En créant l’USCC en 2006 dans un canton suisse, le groupe anglo-néerlandais a économisé, par an, 67 millions d’euros d’impôts sur les sociétés. En toute légalité.
Ce n’est pas le charme médiéval (quoique !) du canton de Schaffhausen près de Zurich (Suisse) qui a attiré les dirigeants d’Unilever mais plutôt son régime fiscal : 5 % d’imposition sur les bénéfices des sociétés contre près de 33 % en France. Le groupe anglo-néerlandais y a créé en 2006 Unilever Supply Chain Company (USCC), sa «chaîne logistique». Dans de vastes entrepôts où l’on stocke les matières premières comme le thé ? Sur une plate-forme de commercialisation routière ou ferroviaire ? Rien de tout cela. L’USCC c’est quelques ordinateurs dans un immeuble anonyme devant lesquels des bureaucrates brassent de l’argent. Quel rapport avec Fralib ? Comme l’a compris le tribunal de Marseille, instruit par l’expertise du CE, «Fralib a le statut de prestataire de services pour le compte d’USCC, un rôle réduit à celui de façonnier». Autrement dit, c’est USCC qui achète le thé et le met à disposition de l’usine provençale. Mais c’est aussi USCC qui vend le produit fini (des boîtes Lipton de 25 sachets double chambre) à ses filiales de distribution en France et en Europe. Deux méthodes principales de fixation des prix ont été validées par l’OCDE. Comme le détaillait l’Humanité dans son édition du 1er juin dernier, le modèle de tarification « cost plus » est défini par les coûts de conversion, c’est-à-dire les coûts de la main-d’œuvre et de l’exploitation, auxquels on ajoute une marge de 7 %. L’autre méthode consiste à calculer le prix de cession d’un produit sur la base d’une partie du profit qui sera dégagé dans le circuit commercial, USCC s’arrogeant alors 25 % de cette somme.

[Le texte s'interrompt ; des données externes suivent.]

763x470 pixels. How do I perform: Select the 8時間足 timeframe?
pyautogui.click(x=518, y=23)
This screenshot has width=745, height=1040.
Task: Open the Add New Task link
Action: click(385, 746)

La particularité d’USCC est d’empiler les deux méthodes, ce que la CGT surnomme «le double effet Unilever». Le groupe agroalimentaire applique ce système à ses 60 sites de production en Europe qualifiés de «centres de coûts» , rapatriant ses bénéfices imposables vers le «centre de profits» de Schaffhausen. Unilever France (Royco, Amora, Miko, Lipton, Éléphant …) réaliserait chaque année plus de 200 millions de bénéfices imposables et, par la combine, USCC économiserait donc plus de 60 millions d’euros d’impôts. Autre «avantage» de cette grande trouvaille du capitalisme financier : planifier de façon purement comptable, bien au chaud en Suisse, la non-rentabilité d’une usine en court-circuitant son CE. Les salariés de Fralib sont en train d’en faire la douloureuse expérience.